Gary Lang Auto Group owner Lang said in 2019 that he has operated his dealership at the off-Route 31 location for nearly 30 years. During this time, he was a benefactor to the community, and in doing so drew some controversy.
“I am 71 years old. It’s time,” he said on Friday. “Eventually you either walk out or they carry you out.”
Lang started selling cars in the summer in 1975 and bought from a Chevrolet dealership in downtown McHenry in 1983, he said in a 2019 interview. Since 1995, the automaker has been in its current form in its current location.
Lang announced his resignation in a two-page advertisement in the Northwest Herald and on his website. He said he has good years ahead of him and hopes to be able to focus on some hobbies he didn’t have time for.
“I don’t have any concrete plans,” he said. “It will be interesting to get up in the morning and not have to worry about the store. … It was a good run.”
Lang declined to comment on the sale of the dealership, saying he had signed a non-disclosure agreement and could not discuss it until it was finalized. However, the retailer’s current employees will remain in the business even after new owners come in, he said.

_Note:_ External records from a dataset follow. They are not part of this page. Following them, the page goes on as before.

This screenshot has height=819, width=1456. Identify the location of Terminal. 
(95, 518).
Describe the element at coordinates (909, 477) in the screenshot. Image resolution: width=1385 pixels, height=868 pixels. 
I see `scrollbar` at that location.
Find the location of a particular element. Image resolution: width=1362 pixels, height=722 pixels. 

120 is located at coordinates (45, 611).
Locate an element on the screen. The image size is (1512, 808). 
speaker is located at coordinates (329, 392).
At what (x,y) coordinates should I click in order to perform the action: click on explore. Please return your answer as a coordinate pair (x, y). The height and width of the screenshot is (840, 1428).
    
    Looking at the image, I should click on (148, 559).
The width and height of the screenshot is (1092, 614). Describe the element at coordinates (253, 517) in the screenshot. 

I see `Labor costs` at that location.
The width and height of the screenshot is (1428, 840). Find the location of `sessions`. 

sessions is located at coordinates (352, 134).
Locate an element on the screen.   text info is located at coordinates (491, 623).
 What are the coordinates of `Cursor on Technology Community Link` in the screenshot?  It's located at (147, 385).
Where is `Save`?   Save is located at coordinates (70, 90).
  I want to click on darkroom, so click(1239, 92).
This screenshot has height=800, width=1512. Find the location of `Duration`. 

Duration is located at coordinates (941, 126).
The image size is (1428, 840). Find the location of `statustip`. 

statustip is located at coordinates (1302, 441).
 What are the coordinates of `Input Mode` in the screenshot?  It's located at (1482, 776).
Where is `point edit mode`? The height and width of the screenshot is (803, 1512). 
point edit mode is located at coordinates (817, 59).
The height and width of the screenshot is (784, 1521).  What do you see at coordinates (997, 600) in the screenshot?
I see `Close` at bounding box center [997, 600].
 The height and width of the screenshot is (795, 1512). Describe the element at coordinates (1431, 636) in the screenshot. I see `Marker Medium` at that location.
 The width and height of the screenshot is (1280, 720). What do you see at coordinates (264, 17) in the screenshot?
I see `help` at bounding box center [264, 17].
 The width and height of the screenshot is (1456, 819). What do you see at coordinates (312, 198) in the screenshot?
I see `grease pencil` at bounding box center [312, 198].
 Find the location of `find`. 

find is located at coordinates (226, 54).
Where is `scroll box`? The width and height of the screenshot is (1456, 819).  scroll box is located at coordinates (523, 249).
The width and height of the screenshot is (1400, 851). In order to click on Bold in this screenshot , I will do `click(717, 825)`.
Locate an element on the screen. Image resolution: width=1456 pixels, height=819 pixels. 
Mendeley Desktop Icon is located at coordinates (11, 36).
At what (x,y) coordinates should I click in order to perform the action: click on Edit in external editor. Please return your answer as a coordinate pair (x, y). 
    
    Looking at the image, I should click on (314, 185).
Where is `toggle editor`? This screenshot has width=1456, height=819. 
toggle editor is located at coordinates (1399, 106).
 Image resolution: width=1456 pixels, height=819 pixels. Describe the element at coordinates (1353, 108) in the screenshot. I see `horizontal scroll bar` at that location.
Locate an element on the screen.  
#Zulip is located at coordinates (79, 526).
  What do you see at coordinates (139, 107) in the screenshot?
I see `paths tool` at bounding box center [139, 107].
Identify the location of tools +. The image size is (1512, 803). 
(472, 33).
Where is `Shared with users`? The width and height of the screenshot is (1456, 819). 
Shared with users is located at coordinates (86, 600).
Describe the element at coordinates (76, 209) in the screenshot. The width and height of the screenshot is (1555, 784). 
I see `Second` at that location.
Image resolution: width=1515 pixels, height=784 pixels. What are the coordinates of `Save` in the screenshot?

A sales tax agreement between the city and the dealership will transfer to each new owner when Lang formally retires, said Carolyn Lynch, McHenry’s finance director.
The agreement, which has been in place since 2010, would see the retailer reimbursed more than $8 million over 20 years, Lynch said. The deal still has $4.3 million left.
Mayor Wayne Jett could not be reached for comment.
Lang was also a patron of the City of McHenry itself and helped fund several projects, said Molly Ostap, president of the McHenry Area Chamber of Commerce. He has also played a large role in the local economy of the region.
His dealership had sales of about $170 million in 2019, Lang said.
Although he goes above and beyond his money, he is also active himself and lets his employees participate, Ostap said.
“He’s extremely generous,” Ostap said. “It’s not just his money but the time and support… in general is very strong.”
Lang said being a part of the community meant “everything” to him. The community’s loyalty to his business hasn’t gone unnoticed, he said, adding that you “remember who took you to the dance.”
“We understood from the start that community involvement was … very important,” he said. “We give back because the community has given us so much.”
Nevertheless, Lang will also be there with his retirement, said Ostap.
“He’s not going away,” she said. “He plans to be very active in the community.”
Lang said that while he’s leaving now, he doesn’t rule out rejoining the industry in a couple of years.